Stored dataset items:

..........

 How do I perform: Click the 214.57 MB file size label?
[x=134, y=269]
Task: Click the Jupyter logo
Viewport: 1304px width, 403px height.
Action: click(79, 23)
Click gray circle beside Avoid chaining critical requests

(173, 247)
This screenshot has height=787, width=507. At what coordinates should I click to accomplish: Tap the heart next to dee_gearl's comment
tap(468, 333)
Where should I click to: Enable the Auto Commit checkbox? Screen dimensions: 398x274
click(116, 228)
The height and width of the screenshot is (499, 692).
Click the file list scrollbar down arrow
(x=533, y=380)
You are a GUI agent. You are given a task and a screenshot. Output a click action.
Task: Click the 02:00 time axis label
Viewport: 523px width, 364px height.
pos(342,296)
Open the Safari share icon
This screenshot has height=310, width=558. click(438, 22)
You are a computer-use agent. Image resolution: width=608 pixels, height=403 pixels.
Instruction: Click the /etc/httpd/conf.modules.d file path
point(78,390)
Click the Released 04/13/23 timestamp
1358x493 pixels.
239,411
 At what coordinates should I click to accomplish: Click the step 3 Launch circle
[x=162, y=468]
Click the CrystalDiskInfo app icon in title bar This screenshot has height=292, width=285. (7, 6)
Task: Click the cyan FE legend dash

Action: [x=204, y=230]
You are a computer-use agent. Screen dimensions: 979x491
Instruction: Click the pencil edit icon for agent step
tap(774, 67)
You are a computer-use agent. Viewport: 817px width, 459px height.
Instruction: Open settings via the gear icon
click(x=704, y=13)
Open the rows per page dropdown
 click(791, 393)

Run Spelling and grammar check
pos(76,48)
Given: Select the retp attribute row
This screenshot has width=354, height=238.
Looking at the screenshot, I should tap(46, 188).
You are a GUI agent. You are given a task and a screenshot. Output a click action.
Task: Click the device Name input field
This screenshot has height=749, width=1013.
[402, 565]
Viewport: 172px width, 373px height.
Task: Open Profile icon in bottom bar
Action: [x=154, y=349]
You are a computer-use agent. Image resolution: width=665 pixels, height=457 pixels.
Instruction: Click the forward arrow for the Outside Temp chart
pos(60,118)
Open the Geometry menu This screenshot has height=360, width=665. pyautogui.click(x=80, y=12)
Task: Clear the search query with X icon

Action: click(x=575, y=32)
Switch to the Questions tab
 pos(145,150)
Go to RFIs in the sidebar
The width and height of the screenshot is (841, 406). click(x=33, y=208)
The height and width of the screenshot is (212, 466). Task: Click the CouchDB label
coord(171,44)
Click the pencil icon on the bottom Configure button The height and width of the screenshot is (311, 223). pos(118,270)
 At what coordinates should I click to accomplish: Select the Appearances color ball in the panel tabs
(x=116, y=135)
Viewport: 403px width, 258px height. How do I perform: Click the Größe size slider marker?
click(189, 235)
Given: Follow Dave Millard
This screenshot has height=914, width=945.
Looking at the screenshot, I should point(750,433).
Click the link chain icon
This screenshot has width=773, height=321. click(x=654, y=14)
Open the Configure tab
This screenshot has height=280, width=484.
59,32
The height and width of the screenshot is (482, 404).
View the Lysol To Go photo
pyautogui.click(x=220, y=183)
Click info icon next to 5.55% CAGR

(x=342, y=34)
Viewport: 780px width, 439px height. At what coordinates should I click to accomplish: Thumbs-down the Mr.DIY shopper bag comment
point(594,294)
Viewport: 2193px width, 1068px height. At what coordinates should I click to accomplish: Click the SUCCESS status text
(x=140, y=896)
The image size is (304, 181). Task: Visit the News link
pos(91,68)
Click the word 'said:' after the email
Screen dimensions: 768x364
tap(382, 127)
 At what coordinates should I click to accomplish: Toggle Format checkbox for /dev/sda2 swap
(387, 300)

..........

_WORK TASK_. Produce an exact copy of the lines from the one containing "Instruction: Click the forward" through the final line of the data, both ends included, and only those.

_EXERCISE RESPONSE_.
Instruction: Click the forward arrow for the Outside Temp chart
pos(60,118)
Open the Geometry menu This screenshot has height=360, width=665. pyautogui.click(x=80, y=12)
Task: Clear the search query with X icon

Action: click(x=575, y=32)
Switch to the Questions tab
 pos(145,150)
Go to RFIs in the sidebar
The width and height of the screenshot is (841, 406). click(x=33, y=208)
The height and width of the screenshot is (212, 466). Task: Click the CouchDB label
coord(171,44)
Click the pencil icon on the bottom Configure button The height and width of the screenshot is (311, 223). pos(118,270)
 At what coordinates should I click to accomplish: Select the Appearances color ball in the panel tabs
(x=116, y=135)
Viewport: 403px width, 258px height. How do I perform: Click the Größe size slider marker?
click(189, 235)
Given: Follow Dave Millard
This screenshot has height=914, width=945.
Looking at the screenshot, I should point(750,433).
Click the link chain icon
This screenshot has width=773, height=321. click(x=654, y=14)
Open the Configure tab
This screenshot has height=280, width=484.
59,32
The height and width of the screenshot is (482, 404).
View the Lysol To Go photo
pyautogui.click(x=220, y=183)
Click info icon next to 5.55% CAGR

(x=342, y=34)
Viewport: 780px width, 439px height. At what coordinates should I click to accomplish: Thumbs-down the Mr.DIY shopper bag comment
point(594,294)
Viewport: 2193px width, 1068px height. At what coordinates should I click to accomplish: Click the SUCCESS status text
(x=140, y=896)
The image size is (304, 181). Task: Visit the News link
pos(91,68)
Click the word 'said:' after the email
Screen dimensions: 768x364
tap(382, 127)
 At what coordinates should I click to accomplish: Toggle Format checkbox for /dev/sda2 swap
(387, 300)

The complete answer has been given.